The Chennai Super Kings were dominating the match at their home ground. They had reduced KKR to a mere total of 89/5 inside 10 overs. The visitors from the eastern part of India still had half-way to cover and that was exactly when Russell walked out to bat.

It took him only the second ball of his innings to make his intentions clear as he drilled an over pitched delivery on the off-stump from Shane Watson straight through the cover region for a boundary. However, he mixed caution with his aggression as he tried to get his eye in and settle down at the crease for the next two overs.

Then came the 14th over of the innings when the Hurricane decided to take off. A flat and powerful six over long on off Dwayne Bravo’s bowling gave quite an idea about what was coming next. Shardul Thakur was the next to suffer as the big Jamaican smashed him for two sixes in the 15th over.

The highlight of Russell’s innings was the way he took on his West Indies team mate Bravo in this match. He bowled the 18th and 20th overs of the innings as well and Russell muscled him for a total of five sixes in those two overs. Two of those came in the 18th over while another three came in consecutive first three deliveries of the 20th over.

Russell brought up his fifty with a six over deep cover off Watson’s first delivery of the 19th over. He went on to smash another 38 runs in the next 10 deliveries as his show of brute power kept on going till the end.

His innings—an unbeaten 88 of just 36 deliveries—consisted of 11 humungous sixes and a solitary four as he took his team past the total of 200 which looked impossible when they had lost half of their side for just 89 runs inside the first 10 overs of the innings.

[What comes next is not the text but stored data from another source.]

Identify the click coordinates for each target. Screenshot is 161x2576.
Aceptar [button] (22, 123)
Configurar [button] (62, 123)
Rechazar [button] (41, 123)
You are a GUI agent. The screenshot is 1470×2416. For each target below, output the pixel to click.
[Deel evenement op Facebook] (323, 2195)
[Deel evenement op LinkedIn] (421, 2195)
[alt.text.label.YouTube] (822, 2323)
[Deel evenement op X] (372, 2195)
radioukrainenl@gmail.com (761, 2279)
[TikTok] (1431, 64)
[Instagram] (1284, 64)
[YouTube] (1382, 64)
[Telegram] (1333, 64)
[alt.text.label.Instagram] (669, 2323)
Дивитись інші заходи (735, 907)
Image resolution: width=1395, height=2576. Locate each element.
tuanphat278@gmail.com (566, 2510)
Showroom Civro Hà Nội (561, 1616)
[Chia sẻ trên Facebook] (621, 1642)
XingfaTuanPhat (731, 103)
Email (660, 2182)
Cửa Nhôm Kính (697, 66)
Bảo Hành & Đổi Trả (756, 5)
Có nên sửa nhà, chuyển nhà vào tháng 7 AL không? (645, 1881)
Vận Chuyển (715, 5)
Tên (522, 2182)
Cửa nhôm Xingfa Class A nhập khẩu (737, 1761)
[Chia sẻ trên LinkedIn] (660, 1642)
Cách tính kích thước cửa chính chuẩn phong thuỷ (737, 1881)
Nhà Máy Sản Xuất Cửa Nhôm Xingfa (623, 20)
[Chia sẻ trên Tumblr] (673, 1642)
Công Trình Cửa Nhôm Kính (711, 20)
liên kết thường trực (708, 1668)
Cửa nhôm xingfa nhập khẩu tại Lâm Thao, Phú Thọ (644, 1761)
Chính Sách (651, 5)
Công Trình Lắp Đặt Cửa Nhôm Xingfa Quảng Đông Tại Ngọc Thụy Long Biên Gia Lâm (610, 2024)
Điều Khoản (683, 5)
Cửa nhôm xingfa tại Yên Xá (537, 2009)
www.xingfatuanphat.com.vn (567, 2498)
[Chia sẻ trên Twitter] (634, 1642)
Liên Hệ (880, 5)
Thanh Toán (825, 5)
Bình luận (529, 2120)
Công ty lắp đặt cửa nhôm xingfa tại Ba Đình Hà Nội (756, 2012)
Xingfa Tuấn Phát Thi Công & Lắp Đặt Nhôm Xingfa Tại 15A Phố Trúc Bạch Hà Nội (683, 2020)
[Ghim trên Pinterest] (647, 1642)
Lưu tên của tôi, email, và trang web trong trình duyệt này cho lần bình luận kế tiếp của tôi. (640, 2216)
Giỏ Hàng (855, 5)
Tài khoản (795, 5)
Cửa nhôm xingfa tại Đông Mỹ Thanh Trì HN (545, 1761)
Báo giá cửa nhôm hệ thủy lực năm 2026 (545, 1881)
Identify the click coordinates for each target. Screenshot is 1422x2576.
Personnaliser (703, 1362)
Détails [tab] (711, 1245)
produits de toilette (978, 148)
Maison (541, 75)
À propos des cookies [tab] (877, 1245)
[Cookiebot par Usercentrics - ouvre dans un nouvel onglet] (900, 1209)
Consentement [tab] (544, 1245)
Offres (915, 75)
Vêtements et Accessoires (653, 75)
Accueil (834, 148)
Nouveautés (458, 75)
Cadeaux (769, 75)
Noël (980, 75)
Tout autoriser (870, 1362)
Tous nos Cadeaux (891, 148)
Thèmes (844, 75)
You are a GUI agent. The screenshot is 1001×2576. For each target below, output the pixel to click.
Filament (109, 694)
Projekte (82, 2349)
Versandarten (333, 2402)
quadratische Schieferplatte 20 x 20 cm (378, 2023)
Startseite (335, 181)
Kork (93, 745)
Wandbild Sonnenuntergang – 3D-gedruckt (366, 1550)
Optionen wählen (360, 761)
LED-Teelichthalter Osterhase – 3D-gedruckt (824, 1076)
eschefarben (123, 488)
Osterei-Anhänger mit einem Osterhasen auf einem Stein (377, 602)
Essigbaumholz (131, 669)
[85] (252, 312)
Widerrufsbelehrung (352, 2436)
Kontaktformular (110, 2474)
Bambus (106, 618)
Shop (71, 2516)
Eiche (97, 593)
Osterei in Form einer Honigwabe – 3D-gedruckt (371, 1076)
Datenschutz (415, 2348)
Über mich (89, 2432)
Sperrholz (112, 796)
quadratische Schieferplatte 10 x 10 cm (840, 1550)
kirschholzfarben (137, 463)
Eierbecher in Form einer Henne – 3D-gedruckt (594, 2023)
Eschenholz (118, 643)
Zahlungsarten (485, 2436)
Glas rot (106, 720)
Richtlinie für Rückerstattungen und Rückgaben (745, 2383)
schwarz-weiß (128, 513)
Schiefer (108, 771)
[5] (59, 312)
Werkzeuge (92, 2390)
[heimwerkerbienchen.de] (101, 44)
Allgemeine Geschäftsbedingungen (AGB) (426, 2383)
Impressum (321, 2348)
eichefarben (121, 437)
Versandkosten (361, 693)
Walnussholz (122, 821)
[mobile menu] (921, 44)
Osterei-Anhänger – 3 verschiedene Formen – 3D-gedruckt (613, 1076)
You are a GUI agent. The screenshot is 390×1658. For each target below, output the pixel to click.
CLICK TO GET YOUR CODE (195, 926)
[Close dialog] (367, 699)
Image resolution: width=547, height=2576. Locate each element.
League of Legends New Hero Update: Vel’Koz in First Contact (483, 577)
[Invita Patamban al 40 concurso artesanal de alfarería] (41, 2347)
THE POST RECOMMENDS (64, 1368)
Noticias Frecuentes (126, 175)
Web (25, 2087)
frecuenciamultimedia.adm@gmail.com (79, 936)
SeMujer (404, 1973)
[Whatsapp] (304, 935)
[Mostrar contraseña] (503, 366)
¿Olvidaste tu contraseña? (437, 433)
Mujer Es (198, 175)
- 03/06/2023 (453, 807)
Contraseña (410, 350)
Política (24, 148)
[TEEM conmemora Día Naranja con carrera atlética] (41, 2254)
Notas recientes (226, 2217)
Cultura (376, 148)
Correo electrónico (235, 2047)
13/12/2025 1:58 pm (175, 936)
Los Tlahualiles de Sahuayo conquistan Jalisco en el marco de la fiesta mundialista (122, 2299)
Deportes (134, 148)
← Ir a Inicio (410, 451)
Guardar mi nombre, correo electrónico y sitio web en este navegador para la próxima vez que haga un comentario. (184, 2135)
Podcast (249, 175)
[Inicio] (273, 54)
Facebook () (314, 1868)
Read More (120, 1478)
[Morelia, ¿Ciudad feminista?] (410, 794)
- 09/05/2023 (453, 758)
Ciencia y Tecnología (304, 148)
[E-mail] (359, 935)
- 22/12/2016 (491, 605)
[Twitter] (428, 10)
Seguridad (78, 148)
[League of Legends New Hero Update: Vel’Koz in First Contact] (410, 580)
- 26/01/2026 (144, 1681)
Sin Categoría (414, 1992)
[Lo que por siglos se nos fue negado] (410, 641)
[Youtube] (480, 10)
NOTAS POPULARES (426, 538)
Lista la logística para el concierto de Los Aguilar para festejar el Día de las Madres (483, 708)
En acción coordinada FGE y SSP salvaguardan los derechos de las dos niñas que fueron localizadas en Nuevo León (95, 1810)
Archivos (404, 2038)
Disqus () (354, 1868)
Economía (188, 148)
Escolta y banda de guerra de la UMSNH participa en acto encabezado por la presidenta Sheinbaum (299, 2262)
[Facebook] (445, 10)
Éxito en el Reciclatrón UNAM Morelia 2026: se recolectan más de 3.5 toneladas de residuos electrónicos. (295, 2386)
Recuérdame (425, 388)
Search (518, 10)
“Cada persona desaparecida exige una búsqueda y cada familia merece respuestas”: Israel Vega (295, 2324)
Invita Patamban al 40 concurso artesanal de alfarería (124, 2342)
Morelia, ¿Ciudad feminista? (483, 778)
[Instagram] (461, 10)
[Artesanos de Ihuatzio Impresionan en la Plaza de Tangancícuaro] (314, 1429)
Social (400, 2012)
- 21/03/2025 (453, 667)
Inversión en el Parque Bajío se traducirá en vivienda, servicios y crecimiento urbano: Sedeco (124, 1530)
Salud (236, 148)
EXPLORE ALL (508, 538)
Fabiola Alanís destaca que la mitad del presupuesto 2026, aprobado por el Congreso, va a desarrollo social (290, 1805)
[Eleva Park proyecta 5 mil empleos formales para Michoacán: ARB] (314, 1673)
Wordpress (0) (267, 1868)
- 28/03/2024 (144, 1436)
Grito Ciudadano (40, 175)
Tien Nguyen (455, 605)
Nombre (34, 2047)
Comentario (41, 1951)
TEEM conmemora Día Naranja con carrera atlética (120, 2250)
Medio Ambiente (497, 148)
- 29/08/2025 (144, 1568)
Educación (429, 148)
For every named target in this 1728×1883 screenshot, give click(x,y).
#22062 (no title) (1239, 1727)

This knock was a prime example of Russell’s ‘never-say die attitude’. Many people term Russell as a batsman who likes to slog only and has no real technique and class. However, this knock proved how versatile a player he is. He settled down first and then started the carnage in the final six overs. He didn’t try to over-hit deliveries or tried to hit good deliveries out of the ground for sixes.

Instead, he took a calculative approach dispatching the bad balls over the ropes and playing out the good deliveries cautiously to nullify their threat. His knock was as much about class as it was about brute power and force. This was also Russell’s fourth IPL fifty and highest score in the tournament since 2012.

Although KKR went on to lose the match by five wickets, courtesy a late blitz from Sam Billings and a couple of quick cameos from Ravindra Jadeja and Dwayne Bravo, this innings will go down in IPL history as one of the best.